POST
/
v3
/
minimax-speech-02-turbo
MiniMax Speech-02-turbo Text to Speech
curl --request POST \
  --url https://api.novita.ai/v3/minimax-speech-02-turbo \
  --header 'Authorization: <authorization>' \
  --header 'Content-Type: <content-type>' \
  --data '{
  "text": "<string>",
  "voice_setting": {
    "speed": 123,
    "vol": 123,
    "pitch": 123,
    "voice_id": "<string>",
    "emotion": "<string>",
    "english_normalization": true
  },
  "audio_setting": {
    "sample_rate": 123,
    "bitrate": 123,
    "format": "<string>",
    "channel": 123
  },
  "pronunciation_dict": {
    "tone": [
      {}
    ]
  },
  "timber_weights": [
    {
      "voice_id": "<string>",
      "weight": 123
    }
  ],
  "stream": true,
  "language_boost": "<string>",
  "output_format": "<string>"
}'
{
  "audio": "<string>",
  "status": 123
}

This API supports synchronous text-to-speech (TTS) generation, with a maximum input length of 10,000 characters per request. It offers over 100 system and cloned voices, with customizable parameters including volume, pitch, speed, and output format. The API supports proportional voice mixing, fixed interval control, and multiple audio formats such as mp3, pcm, flac, and wav. Streaming output is also supported.

When submitting a long-text TTS request, please note that the returned audio URL is valid for 24 hours from the time it is generated. Be sure to download the audio within this period.
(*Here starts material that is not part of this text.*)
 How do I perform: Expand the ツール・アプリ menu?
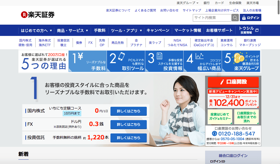click(126, 30)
Best suited for short sentence generation, voice chat, and online social scenarios. Processing is fast, but the text length is limited to less than 10,000 characters. For long-form text, we recommend using asynchronous TTS synthesis.

Request Headers

Content-Type
string
required

Enum: application/json

Authorization
string
required

Bearer authentication format, for example: Bearer {{API Key}}.

Request Body

text
string
required

The text to be synthesized. The length must be less than 10,000 characters. Use line breaks to separate paragraphs.
To control the pause duration between speech segments, insert <#x#> between words or sentences, where x is the pause duration in seconds (supports 0.01–99.99, up to two decimal places).
Custom speech pauses between text segments are supported, allowing you to control the timing of pauses in the generated audio.
Note: Pause markers must be placed between two segments that can be pronounced, and multiple consecutive pause markers are not allowed.

voice_setting
object
audio_setting
object
pronunciation_dict
object
timber_weights
object[]

Required if voice_id is not provided (choose one of the two).

stream
boolean
default:"false"

Whether to enable streaming. Default is false, i.e., streaming is disabled.

language_boost
string
default:"null"

Enhances recognition of specified minor languages and dialects. Setting this parameter can improve speech performance in the specified language/dialect scenarios. If the minor language type is not clear, you can set it to “auto” and the model will automatically determine the language type. Supported values:

'Chinese', 'Chinese,Yue', 'English', 'Arabic', 'Russian', 'Spanish', 'French', 'Portuguese', 'German', 'Turkish', 'Dutch', 'Ukrainian', 'Vietnamese', 'Indonesian', 'Japanese', 'Italian', 'Korean', 'Thai', 'Polish', 'Romanian', 'Greek', 'Czech', 'Finnish', 'Hindi', 'auto'

output_format
string
default:"hex"

Controls the output format of the result. Optional values are url and hex. The default is hex. This parameter only takes effect in non-streaming scenarios; in streaming mode, only hex format is supported. The returned URL is valid for 24 hours.

Response

audio
string

The synthesized audio segment, encoded in hex and generated in the format specified by audio_setting.format (mp3/pcm/flac). The return format is determined by the output_format parameter. When stream is true, only hex format is supported.

status
number

The current status of the audio stream. Returned only when stream is true. 1 indicates synthesis in progress, 2 indicates synthesis completed.

Example

Below is an example of how to use the Minimax Speech-02-turbo synchronous API.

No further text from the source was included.